You don't know what each server is doing. They might have 10 servers being used by an internal marketing analytics team, with 40 support servers for development, QA, testing, and disaster recovery of those specific services.
What sort of computing resources do you think it took for Google to develop the autopilot car? Would you have been able to determine that by looking at their homepage and the services they provide? No. That's the point. I'm not suggesting that Digg is doing anything so interesting, but most of those 500 servers are almost certainly NOT being used to support their website directly, they're being used by the business for other things.
The title was supposed to be a serious representation of our traffic numbers (our amount of servers wasn't supposed to be part of the comparison, the poster here is a slippery snake) but we can pretend it was if you like, nobody likes joel so it fits in well.
Spolsky compared two rather more similar sites though. This one is a wiki where most of the content is static, served out of cache. Still, I agree that such comparisons are on a very weak footing. A single feature could easily kill any valid comparison.
Mediawiki is fantastic software, we'd be able to operate on a lot less hardware if it was just mediawiki, but because of the forum we had to boost everything up. For anyone who ever considers using phpbb for anything serious: please don't.
We're looking at a couple of alternatives and I can report back with our findings when we know enough, right now we're looking at vbulletin which powers some of the larger forums, it is apparently very good if you're willing to strip out the poor parts (apparently search is terrible).
It looks as if the best approach is to roll your own, phpbb seems to be designed with the smaller user in mind, so while routing every single file through file.php for easy processing might work well for Johnny and his friends forum, once you hit a large scale it becomes rather a pain.
So yeah, no idea, we'll find out soon though, I'll report back when I know :-)
I think there is an important lesson in this even if it's apples to oranges. Often in my career I've been in a debate with a non engineer (product person, ceo, etc) about why a certain features sounds good to them but a variation of it which provides most of what they want is so much better because I can keep the page mostly static. Sometimes I've won that debate and sometimes I lost. Being able to hold up examples, see such and such wiki serves x million pages with 3 servers because it's mostly static vs ...
I think these types of stories are misleading for startups.
Many startups would do better to add server capacity in the short term, rather than spend lots of time optimizing to cut costs, when this is typically hidden from the user.
For example, a 4GB linode VPS is $160/month, so you can have 34 of those ($5440/month) for the cost of one developer (Salary of $67k based on: http://www.simplyhired.com/a/salary/search/q-php+developer/l...). Also, many startups struggle to recruit good developers, so would it make sense for them to spend all their time optimising code to perform on cheap hardware? rather than improving the product in a visible way to the user?
Possibly true, but your accounting ignores recurring vs. one-time costs. If you can pay some external person $10k to tune your setup and save $4000/month, and aren't already swimming in money, obviously that's a smart thing to do.
It also ignores all the very real other side effects of inefficient design (the most common cause of poor performance).

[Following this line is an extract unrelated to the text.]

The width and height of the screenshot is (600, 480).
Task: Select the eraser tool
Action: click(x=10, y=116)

For example, bad user experience (if you need to spread out your traffic onto many servers that usually implies a sizeable latency on each page view), engineering drag due to technical debt, and engineering drag due to cumbersome infrastructure and deployment overhead. All of these things matter.
In general a company with a more efficient solution will have an easier time with just about every aspect of development and deployment, which pays huge dividends. However, if you find that engineering such efficiency is too difficult due to fundamental design choices or legacy systems then sometimes it's not worth killing yourself to fix.

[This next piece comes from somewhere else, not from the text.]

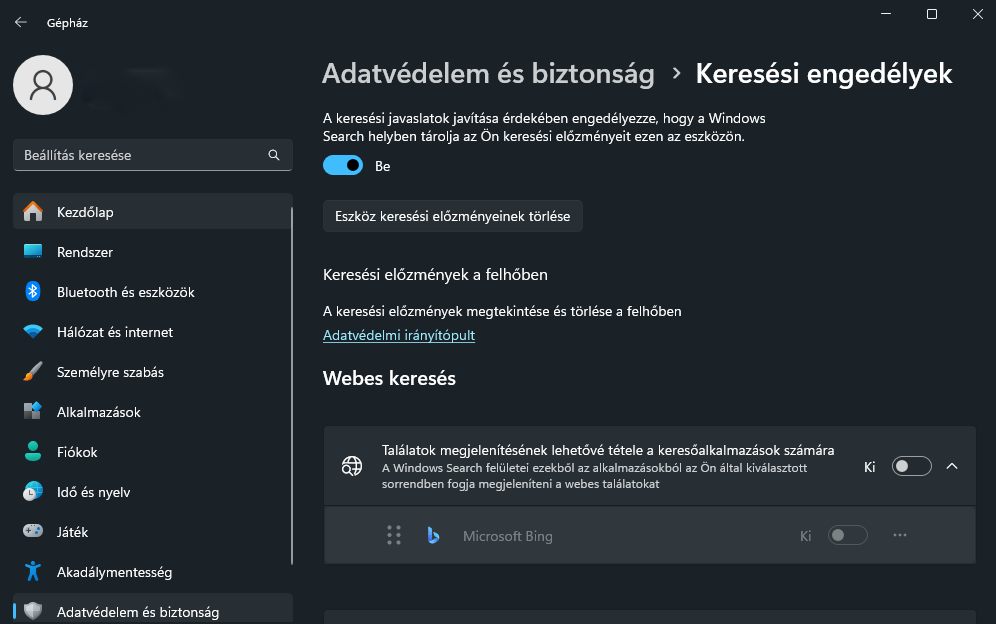Open the Adatvédelmi irányítópult link
Screen dimensions: 996x624
click(x=399, y=335)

Definitely, nobody should take us as an example for their startup/business. We're literally a small forum that inherited huge success and had to rapidly deal with scaling up, we're not a business and money is not our goal, so if someone were to base their business off of what we've done it might not turn out too well.

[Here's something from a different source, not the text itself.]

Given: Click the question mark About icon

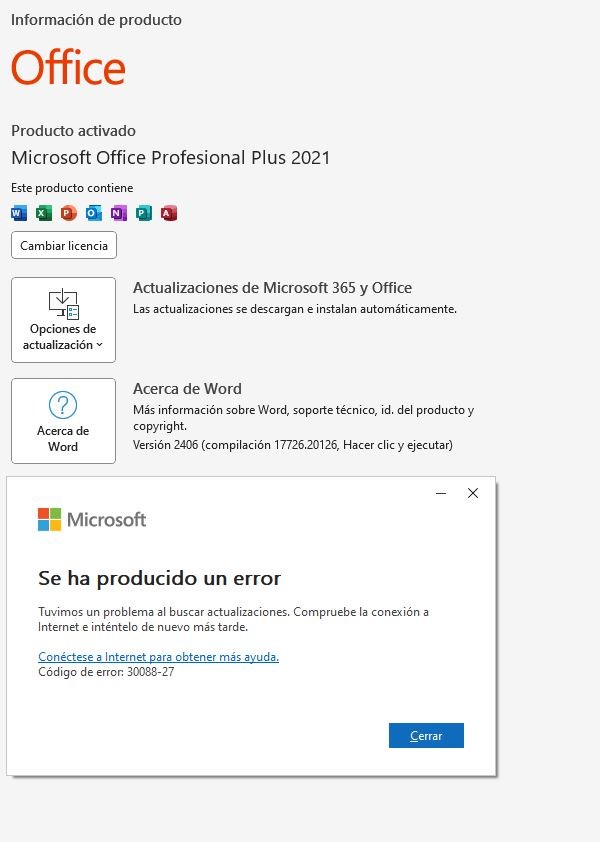Looking at the screenshot, I should tap(63, 405).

The current servers we operate were paid for with donations from our users because our ad revenue has yet to arrive heh.
Distributing your app across 34 servers will require a non-trivial development effort itself.
Not to mention, there was a story here just this week about how communication between EC2 nodes may be a lot of reddit's performance trouble. Scaling horizontally is inevitable at a certain scale, but it's no panacea.
For $200 per month you can get a quad core X3220 with 8
GB RAM and 2x 500GB disk with a large amount of bandwidth included: http://www.100tb.com/ .
I don't fully understand the love for large VPSes (that aren't even all that large) compared to dedicated hardware that have a better chance of having higher memory bandwidth, more RAM, and faster disk access; though I do understand that many are very happy with Linode as a business.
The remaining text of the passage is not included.